EXHIBIT 5

    Opinion of Smith, Anderson, Blount, Dorsett, Mitchell & Jernigan, L.L.P.

   [SMITH, ANDERSON, BLOUNT, DORSETT, MITCHELL & JERNIGAN, L.L.P. LETTERHEAD]

                                 August 12, 1997


Four Oaks Fincorp, Inc.
6144 U. S. 301 South
Four Oaks, North Carolina  27524

Ladies and Gentlemen:

         As counsel for Four Oaks Fincorp, Inc. (the "Company"), we furnish the
following opinion in connection with the proposed issuance by the Company of up
to 100,000 shares in the aggregate of its common stock, $1.00 par value per
share (the "Common Stock"), pursuant to the Four Oaks Fincorp, Inc. Dividend
Reinvestment and Stock Purchase Plan (the "Plan"). These securities are the
subject of a registration statement to be filed by the Company with the
Securities and Exchange Commission on Form S-3 (the "Registration Statement")
under the Securities Act of 1933, as amended (the "1933 Act"), to which this
opinion is to be attached as an exhibit.

         We have examined the articles of incorporation and bylaws of the
Company, the minutes of meetings of its Board of Directors, and such other
corporate records of the Company and other documents and have made such
examinations of law as we have deemed relevant for purposes of this opinion. We
also have received a certificate of an officer of the Company, dated of even
date herewith, relating to issuance of the Common Stock pursuant to the Plan.
Based on such examination and such certificate, it is our opinion that the
100,000 shares of Common Stock of the Company, which are being registered
pursuant to the Registration Statement, may be legally issued in accordance with
the Company's articles of incorporation and bylaws, and when so issued and duly
delivered against payment therefor pursuant to the Plan as described in the
Registration Statement, such shares will be legally issued, fully paid, and
nonassessable.

         We hereby consent to the filing of this opinion as an exhibit to the
Registration Statement that you are about to file with the Securities and
Exchange Commission.
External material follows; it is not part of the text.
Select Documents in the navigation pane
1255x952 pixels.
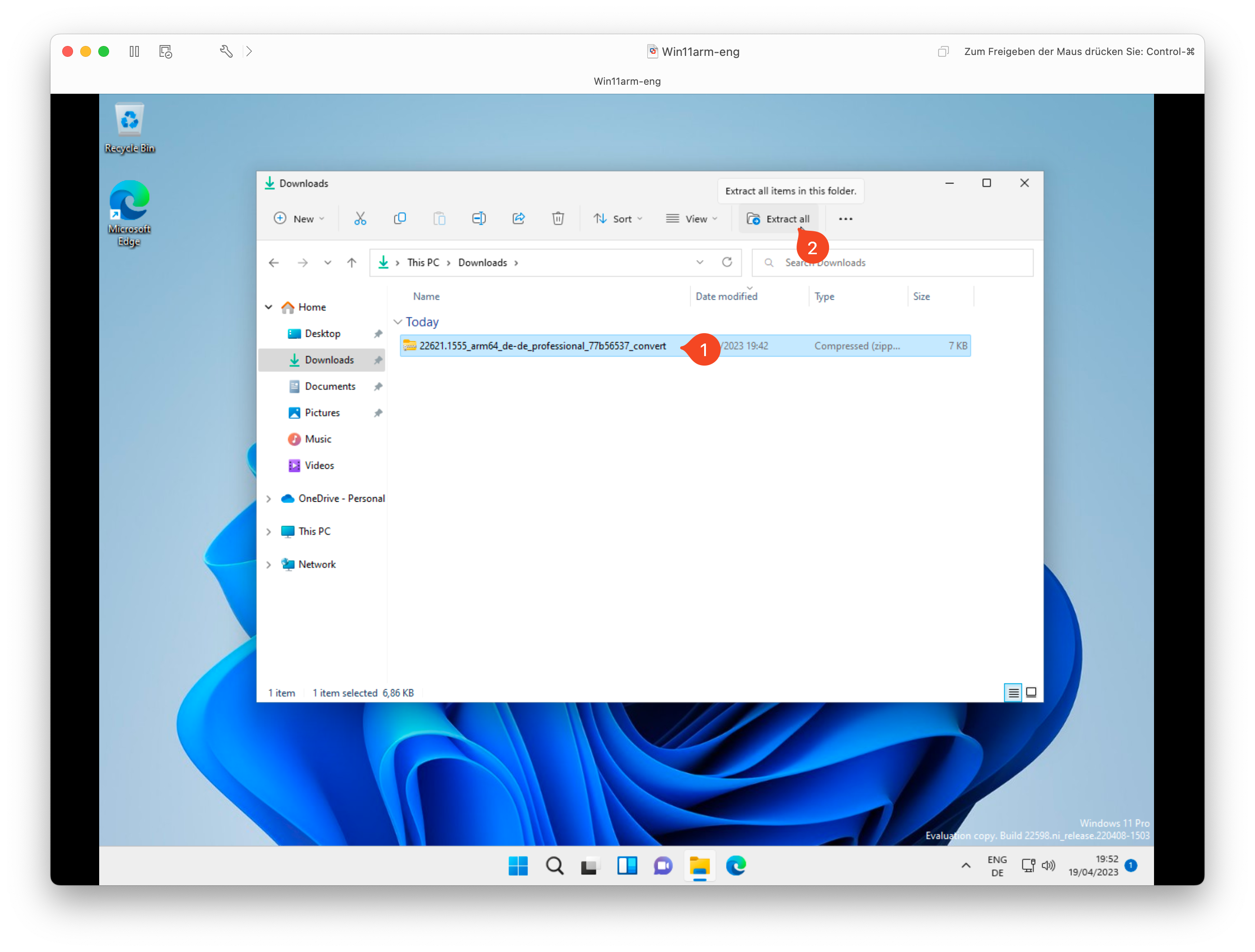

Such consent shall not be deemed to be an admission that
this firm is within the category of persons whose consent is required under
Section 7 of the 1933 Act or the regulations promulgated pursuant to the 1933
Act.

                                       Sincerely yours,



                                       /s/ SMITH, ANDERSON, BLOUNT, DORSETT,
                                               MITCHELL & JERNIGAN, L.L.P.

                                       SMITH, ANDERSON, BLOUNT, DORSETT,
                                                MITCHELL & JERNIGAN, L.L.P.